Item position entries |
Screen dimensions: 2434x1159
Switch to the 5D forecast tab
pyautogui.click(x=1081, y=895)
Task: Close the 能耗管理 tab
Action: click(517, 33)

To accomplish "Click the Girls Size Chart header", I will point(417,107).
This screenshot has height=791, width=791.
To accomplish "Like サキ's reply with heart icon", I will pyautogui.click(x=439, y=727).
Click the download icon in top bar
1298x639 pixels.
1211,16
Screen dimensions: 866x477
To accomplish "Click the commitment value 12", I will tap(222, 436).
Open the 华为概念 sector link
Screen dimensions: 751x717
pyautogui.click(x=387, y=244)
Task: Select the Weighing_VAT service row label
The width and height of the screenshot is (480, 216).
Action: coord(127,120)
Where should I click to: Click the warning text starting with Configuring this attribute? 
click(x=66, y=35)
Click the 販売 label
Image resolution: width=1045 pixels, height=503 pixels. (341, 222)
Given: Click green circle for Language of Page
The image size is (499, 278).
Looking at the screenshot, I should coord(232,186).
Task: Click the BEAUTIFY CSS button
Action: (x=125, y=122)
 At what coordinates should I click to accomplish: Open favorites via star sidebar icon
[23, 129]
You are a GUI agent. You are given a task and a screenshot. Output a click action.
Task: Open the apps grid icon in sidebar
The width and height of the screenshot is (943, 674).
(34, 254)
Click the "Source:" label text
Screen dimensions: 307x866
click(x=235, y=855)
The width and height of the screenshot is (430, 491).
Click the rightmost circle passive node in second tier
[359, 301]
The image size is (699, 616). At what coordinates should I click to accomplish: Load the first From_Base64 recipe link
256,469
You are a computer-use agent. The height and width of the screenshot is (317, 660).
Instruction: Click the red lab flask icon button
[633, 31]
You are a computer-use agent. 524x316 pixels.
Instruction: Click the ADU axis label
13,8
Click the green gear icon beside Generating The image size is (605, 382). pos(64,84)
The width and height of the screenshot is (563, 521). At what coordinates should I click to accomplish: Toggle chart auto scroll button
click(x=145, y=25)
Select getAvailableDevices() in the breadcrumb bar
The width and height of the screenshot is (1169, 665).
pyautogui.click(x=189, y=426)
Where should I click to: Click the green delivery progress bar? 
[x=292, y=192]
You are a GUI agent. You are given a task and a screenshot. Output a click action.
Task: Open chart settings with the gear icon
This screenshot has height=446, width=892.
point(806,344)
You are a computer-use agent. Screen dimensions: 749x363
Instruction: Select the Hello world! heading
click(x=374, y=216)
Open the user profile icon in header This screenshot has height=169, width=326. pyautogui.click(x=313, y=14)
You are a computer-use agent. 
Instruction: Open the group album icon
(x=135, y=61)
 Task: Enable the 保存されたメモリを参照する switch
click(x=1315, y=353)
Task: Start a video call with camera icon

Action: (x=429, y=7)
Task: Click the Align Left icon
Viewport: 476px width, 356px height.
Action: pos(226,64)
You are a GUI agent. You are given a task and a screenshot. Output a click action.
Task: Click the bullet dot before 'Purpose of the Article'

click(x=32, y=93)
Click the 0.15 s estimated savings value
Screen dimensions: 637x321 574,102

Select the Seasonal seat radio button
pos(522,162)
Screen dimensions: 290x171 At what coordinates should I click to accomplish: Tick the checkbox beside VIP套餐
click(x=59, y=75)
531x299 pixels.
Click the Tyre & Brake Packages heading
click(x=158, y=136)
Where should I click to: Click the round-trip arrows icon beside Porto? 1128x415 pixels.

BRIEF | Render every line of the items above as a Markdown table with two columns, Row and Line. Number the rows and leave out blank lines.

IN RESPONSE |
| Row | Line |
|---|---|
| 1 | Screen dimensions: 2434x1159 |
| 2 | Switch to the 5D forecast tab |
| 3 | pyautogui.click(x=1081, y=895) |
| 4 | Task: Close the 能耗管理 tab |
| 5 | Action: click(517, 33) |
| 6 | To accomplish "Click the Girls Size Chart header", I will point(417,107). |
| 7 | This screenshot has height=791, width=791. |
| 8 | To accomplish "Like サキ's reply with heart icon", I will pyautogui.click(x=439, y=727). |
| 9 | Click the download icon in top bar |
| 10 | 1298x639 pixels. |
| 11 | 1211,16 |
| 12 | Screen dimensions: 866x477 |
| 13 | To accomplish "Click the commitment value 12", I will tap(222, 436). |
| 14 | Open the 华为概念 sector link |
| 15 | Screen dimensions: 751x717 |
| 16 | pyautogui.click(x=387, y=244) |
| 17 | Task: Select the Weighing_VAT service row label |
| 18 | The width and height of the screenshot is (480, 216). |
| 19 | Action: coord(127,120) |
| 20 | Where should I click to: Click the warning text starting with Configuring this attribute?  |
| 21 | click(x=66, y=35) |
| 22 | Click the 販売 label |
| 23 | Image resolution: width=1045 pixels, height=503 pixels. (341, 222) |
| 24 | Given: Click green circle for Language of Page |
| 25 | The image size is (499, 278). |
| 26 | Looking at the screenshot, I should coord(232,186). |
| 27 | Task: Click the BEAUTIFY CSS button |
| 28 | Action: (x=125, y=122) |
| 29 |  At what coordinates should I click to accomplish: Open favorites via star sidebar icon |
| 30 | [23, 129] |
| 31 | You are a GUI agent. You are given a task and a screenshot. Output a click action. |
| 32 | Task: Open the apps grid icon in sidebar |
| 33 | The width and height of the screenshot is (943, 674). |
| 34 | (34, 254) |
| 35 | Click the "Source:" label text |
| 36 | Screen dimensions: 307x866 |
| 37 | click(x=235, y=855) |
| 38 | The width and height of the screenshot is (430, 491). |
| 39 | Click the rightmost circle passive node in second tier |
| 40 | [359, 301] |
| 41 | The image size is (699, 616). At what coordinates should I click to accomplish: Load the first From_Base64 recipe link |
| 42 | 256,469 |
| 43 | You are a computer-use agent. The height and width of the screenshot is (317, 660). |
| 44 | Instruction: Click the red lab flask icon button |
| 45 | [633, 31] |
| 46 | You are a computer-use agent. 524x316 pixels. |
| 47 | Instruction: Click the ADU axis label |
| 48 | 13,8 |
| 49 | Click the green gear icon beside Generating The image size is (605, 382). pos(64,84) |
| 50 | The width and height of the screenshot is (563, 521). At what coordinates should I click to accomplish: Toggle chart auto scroll button |
| 51 | click(x=145, y=25) |
| 52 | Select getAvailableDevices() in the breadcrumb bar |
| 53 | The width and height of the screenshot is (1169, 665). |
| 54 | pyautogui.click(x=189, y=426) |
| 55 | Where should I click to: Click the green delivery progress bar?  |
| 56 | [x=292, y=192] |
| 57 | You are a GUI agent. You are given a task and a screenshot. Output a click action. |
| 58 | Task: Open chart settings with the gear icon |
| 59 | This screenshot has height=446, width=892. |
| 60 | point(806,344) |
| 61 | You are a computer-use agent. Screen dimensions: 749x363 |
| 62 | Instruction: Select the Hello world! heading |
| 63 | click(x=374, y=216) |
| 64 | Open the user profile icon in header This screenshot has height=169, width=326. pyautogui.click(x=313, y=14) |
| 65 | You are a computer-use agent.  |
| 66 | Instruction: Open the group album icon |
| 67 | (x=135, y=61) |
| 68 |  Task: Enable the 保存されたメモリを参照する switch |
| 69 | click(x=1315, y=353) |
| 70 | Task: Start a video call with camera icon |
| 71 | Action: (x=429, y=7) |
| 72 | Task: Click the Align Left icon |
| 73 | Viewport: 476px width, 356px height. |
| 74 | Action: pos(226,64) |
| 75 | You are a GUI agent. You are given a task and a screenshot. Output a click action. |
| 76 | Task: Click the bullet dot before 'Purpose of the Article' |
| 77 | click(x=32, y=93) |
| 78 | Click the 0.15 s estimated savings value |
| 79 | Screen dimensions: 637x321 574,102 |
| 80 | Select the Seasonal seat radio button |
| 81 | pos(522,162) |
| 82 | Screen dimensions: 290x171 At what coordinates should I click to accomplish: Tick the checkbox beside VIP套餐 |
| 83 | click(x=59, y=75) |
| 84 | 531x299 pixels. |
| 85 | Click the Tyre & Brake Packages heading |
| 86 | click(x=158, y=136) |
| 87 | Where should I click to: Click the round-trip arrows icon beside Porto? 1128x415 pixels. |